THE euro plunged to a six- month low yesterday and shares in London, New York and Paris as well as Athens all tanked. It comes as fears of a dangerous new stage in the euro crisis grips investors.
A new hardline stance from Greek politicians pressing to renegotiate the country's second bailout was the main trigger for the plunge in markets.
The euro tanked against world currencies for a seventh straight day -- slipping to US$1.2955 at one stage, the weakest since January.
The single currency itself is now the new barometer of investors' fears.
Now the euro is bearing the brunt of an evaporation of economic confidence driven ultimately by fears that the currency union is itself unsustainable in its current form.
It's the latest phase in a crisis that initially saw investor confidence in bank shares and house prices collapse, before money managers began to dump the debt of euro-area countries.

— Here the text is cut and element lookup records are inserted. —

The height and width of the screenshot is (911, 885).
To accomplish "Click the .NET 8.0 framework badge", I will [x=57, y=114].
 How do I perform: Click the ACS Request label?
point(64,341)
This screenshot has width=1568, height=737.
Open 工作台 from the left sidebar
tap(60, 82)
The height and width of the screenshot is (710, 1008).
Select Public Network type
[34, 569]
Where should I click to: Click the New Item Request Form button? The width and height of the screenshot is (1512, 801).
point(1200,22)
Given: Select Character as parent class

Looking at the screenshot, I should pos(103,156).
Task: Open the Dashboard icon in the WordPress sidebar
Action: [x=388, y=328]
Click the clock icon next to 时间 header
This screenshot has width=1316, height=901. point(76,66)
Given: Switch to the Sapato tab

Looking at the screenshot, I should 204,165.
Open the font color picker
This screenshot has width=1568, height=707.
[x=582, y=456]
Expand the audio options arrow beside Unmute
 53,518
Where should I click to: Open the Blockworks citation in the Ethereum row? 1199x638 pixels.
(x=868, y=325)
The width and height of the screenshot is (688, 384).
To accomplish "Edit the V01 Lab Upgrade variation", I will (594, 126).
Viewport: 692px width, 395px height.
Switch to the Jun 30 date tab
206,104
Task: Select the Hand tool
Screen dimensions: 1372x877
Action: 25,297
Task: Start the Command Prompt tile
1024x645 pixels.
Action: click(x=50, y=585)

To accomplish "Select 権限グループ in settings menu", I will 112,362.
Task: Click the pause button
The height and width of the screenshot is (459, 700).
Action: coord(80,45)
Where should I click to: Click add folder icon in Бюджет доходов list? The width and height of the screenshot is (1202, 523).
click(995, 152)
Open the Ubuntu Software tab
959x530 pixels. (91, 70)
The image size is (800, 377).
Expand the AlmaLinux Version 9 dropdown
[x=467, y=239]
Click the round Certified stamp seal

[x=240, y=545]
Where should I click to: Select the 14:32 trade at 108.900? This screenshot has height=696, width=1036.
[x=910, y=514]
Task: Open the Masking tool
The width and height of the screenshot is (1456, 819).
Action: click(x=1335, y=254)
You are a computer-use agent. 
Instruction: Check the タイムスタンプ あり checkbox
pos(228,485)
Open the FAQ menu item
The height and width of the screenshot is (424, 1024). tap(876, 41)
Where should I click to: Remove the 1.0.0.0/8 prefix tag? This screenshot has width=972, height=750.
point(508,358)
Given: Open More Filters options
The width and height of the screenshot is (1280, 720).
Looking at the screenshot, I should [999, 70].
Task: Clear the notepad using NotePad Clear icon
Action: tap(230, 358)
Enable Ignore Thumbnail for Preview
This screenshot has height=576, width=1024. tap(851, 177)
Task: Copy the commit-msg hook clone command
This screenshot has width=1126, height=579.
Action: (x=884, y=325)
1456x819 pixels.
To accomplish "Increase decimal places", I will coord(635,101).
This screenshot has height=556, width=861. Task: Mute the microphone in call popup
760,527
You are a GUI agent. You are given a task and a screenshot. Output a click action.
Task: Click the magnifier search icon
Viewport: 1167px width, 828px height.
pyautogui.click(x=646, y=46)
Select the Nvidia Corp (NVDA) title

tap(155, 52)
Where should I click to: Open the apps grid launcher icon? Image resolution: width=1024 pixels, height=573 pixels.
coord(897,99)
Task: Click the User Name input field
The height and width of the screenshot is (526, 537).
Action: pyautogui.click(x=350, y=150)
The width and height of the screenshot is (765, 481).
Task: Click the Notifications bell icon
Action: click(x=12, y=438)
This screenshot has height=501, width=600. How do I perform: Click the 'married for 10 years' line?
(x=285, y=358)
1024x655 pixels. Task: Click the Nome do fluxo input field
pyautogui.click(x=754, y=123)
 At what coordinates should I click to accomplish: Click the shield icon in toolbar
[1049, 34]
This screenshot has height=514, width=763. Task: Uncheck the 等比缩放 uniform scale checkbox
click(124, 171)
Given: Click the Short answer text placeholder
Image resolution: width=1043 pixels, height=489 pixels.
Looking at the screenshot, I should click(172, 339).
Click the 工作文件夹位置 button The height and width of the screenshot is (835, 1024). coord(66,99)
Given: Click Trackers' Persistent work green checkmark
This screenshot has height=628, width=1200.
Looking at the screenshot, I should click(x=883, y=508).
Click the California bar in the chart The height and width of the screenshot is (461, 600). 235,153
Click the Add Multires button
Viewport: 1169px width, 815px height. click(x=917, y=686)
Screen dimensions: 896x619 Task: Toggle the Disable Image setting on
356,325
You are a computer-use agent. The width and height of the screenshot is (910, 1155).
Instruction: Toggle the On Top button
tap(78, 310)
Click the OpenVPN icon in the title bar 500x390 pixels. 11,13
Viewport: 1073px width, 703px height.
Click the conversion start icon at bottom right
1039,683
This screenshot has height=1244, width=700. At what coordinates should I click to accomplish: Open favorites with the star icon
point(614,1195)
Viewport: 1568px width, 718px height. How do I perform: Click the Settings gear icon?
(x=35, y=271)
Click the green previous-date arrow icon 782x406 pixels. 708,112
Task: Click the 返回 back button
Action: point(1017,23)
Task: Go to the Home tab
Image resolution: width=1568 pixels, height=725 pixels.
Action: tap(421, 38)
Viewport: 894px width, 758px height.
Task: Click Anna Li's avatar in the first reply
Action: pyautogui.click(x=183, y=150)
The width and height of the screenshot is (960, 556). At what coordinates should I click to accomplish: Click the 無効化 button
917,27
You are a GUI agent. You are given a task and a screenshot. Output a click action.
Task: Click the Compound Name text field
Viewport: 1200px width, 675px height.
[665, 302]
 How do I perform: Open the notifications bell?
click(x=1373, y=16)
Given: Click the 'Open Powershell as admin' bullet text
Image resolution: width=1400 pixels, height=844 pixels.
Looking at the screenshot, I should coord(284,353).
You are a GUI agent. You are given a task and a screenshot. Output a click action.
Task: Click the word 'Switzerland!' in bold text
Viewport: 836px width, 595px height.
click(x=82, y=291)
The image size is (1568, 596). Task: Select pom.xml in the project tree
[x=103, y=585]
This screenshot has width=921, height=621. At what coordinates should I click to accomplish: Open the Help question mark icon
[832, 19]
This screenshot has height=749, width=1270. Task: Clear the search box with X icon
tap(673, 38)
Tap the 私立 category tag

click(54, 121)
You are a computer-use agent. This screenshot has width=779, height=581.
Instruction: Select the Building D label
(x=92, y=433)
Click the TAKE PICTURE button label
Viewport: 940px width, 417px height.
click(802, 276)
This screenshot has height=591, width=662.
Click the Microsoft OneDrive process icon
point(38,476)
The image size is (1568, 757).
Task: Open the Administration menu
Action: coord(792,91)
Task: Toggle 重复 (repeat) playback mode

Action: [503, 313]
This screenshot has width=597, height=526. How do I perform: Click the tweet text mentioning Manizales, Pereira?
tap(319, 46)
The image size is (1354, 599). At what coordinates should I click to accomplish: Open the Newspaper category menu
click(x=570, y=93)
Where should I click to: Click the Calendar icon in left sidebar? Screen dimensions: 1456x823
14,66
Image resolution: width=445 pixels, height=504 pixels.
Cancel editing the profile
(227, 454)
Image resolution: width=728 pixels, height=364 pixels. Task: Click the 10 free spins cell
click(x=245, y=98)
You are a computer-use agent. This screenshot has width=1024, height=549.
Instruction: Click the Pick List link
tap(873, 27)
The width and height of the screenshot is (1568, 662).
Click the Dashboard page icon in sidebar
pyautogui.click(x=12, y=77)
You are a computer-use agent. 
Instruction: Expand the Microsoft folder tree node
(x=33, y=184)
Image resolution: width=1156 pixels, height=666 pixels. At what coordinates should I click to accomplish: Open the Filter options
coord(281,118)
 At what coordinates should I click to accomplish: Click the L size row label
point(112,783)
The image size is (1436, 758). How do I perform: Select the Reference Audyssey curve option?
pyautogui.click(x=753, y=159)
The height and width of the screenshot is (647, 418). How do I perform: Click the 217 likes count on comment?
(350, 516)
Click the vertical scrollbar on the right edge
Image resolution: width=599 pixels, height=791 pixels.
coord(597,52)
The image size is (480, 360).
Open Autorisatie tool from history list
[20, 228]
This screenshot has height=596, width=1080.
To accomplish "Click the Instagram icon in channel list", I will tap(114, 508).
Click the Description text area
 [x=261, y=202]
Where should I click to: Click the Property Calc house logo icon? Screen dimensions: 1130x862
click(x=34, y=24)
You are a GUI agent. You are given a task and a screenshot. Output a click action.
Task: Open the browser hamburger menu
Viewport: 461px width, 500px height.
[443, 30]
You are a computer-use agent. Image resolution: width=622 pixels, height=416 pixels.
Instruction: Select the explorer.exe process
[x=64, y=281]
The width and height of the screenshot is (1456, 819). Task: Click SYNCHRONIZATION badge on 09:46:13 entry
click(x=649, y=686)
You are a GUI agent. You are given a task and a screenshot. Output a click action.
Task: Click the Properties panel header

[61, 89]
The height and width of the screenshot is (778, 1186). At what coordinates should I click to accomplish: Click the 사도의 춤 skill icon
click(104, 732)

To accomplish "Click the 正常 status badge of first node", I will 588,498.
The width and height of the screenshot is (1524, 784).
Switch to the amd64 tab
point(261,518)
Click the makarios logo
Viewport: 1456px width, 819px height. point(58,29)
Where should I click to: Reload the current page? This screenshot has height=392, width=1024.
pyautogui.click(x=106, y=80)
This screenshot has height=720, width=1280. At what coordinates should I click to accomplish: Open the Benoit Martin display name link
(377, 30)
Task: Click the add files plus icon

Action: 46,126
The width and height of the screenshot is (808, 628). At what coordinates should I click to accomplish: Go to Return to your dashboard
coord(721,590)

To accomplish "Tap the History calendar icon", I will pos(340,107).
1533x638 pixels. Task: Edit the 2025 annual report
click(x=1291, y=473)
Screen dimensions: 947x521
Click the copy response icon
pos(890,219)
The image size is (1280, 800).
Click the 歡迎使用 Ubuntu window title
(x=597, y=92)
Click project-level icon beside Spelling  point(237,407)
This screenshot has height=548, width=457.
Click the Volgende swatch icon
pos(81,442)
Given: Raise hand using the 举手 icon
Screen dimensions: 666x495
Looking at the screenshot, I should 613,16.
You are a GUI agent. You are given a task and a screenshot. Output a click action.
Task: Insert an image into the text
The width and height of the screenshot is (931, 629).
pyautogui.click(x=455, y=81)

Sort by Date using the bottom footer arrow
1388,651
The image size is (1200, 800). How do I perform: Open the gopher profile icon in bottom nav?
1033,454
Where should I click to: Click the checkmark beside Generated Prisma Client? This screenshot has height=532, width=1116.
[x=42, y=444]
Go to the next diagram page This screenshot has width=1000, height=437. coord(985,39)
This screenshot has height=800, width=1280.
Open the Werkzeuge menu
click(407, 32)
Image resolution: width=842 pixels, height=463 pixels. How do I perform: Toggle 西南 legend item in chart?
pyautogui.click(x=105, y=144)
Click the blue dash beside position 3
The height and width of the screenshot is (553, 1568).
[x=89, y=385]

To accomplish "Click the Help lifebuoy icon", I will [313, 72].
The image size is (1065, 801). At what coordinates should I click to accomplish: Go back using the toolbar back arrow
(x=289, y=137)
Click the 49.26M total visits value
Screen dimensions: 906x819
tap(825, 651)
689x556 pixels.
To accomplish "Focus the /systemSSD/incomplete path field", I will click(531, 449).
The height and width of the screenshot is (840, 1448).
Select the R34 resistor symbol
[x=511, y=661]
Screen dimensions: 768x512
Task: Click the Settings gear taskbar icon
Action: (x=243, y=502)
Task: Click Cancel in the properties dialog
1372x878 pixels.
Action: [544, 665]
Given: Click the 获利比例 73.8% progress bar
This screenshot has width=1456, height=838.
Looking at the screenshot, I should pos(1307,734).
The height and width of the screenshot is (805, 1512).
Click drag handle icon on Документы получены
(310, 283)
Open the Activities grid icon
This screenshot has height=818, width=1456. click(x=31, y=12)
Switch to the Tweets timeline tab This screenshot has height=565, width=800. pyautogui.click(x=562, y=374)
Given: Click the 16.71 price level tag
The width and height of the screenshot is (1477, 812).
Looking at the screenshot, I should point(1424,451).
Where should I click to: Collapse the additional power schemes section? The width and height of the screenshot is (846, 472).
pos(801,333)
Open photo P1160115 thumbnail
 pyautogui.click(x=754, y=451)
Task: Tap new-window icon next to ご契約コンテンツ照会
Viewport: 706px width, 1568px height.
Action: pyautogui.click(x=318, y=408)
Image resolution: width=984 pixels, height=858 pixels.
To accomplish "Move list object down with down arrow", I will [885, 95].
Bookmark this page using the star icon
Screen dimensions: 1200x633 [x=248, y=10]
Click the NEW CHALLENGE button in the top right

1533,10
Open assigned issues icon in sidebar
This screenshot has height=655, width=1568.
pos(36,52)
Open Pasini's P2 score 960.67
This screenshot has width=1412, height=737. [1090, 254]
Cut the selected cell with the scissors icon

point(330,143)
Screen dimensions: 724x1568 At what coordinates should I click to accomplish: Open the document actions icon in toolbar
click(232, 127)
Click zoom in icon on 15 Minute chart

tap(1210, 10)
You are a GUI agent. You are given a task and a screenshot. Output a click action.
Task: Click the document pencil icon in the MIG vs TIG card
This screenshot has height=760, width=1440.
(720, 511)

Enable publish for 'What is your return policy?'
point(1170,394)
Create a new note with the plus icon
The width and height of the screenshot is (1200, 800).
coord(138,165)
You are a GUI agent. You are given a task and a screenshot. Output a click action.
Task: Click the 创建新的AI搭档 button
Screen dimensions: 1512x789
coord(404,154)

The latest crisis comes as Greek politicians struggle to form a new government after elections on the weekend.
The new parliamentary arithmetic has heightened the risk of the country leaving or being forced out of the euro by rejecting lender-imposed budget cuts.
The hardline in Greece met an equally tough response among lenders, with German Chancellor Angela Merkel rejecting calls for government stimulus as a means of containing the debt crisis.
The euro dropped against the Japanese yen, UK sterling as well as the dollar.
Greece could exit the euro as soon as next month, if the country misses loan repayments falling due this month and in June. The crisis also fed through into the global stock markets , yesterday, sending Wall Street to a two-month low and wiping out all of this year's gains to date in London and Paris.
The Greek stock exchange was the hardest hit, down 3.6pc yesterday to hit the lowest level since November 1992. Oil, a key indicator of economic confidence, weakened for a fifth day to US$96.18 a barrel -- a welcome respite for some but no use to Irish buyers as their euro sinks in value at the same time.
Gold was also weaker, while investors bid up the prices of so- called "safe haven" investment such as German bonds and US government bonds
While Greece is the main driver of weakness, confidence is being hit by weak corporate earnings and signs of a rift between the two biggest eurozone economies.
The threat of a Franco-German split over how best to tackle the crisis has loomed since "anti-austerity" socialist Francois Hollande was elected French president.
"This is dragging the situation out even longer and makes it less likely that the progress that has already been made will continue," said Mark Foster, who helps manage $500m at Kirr Marbach & Co in Columbus, Indiana.
"The situation in Europe could get worse before it gets better," said James McDonald, chief investment strategist at Northern Trust.
In the bond markets Irish government debt suffered the worst day for months as prices for short-term debt in particular fell. The drop in demand sent yields on five-year bonds up by quarter of one percent to 5.4pc.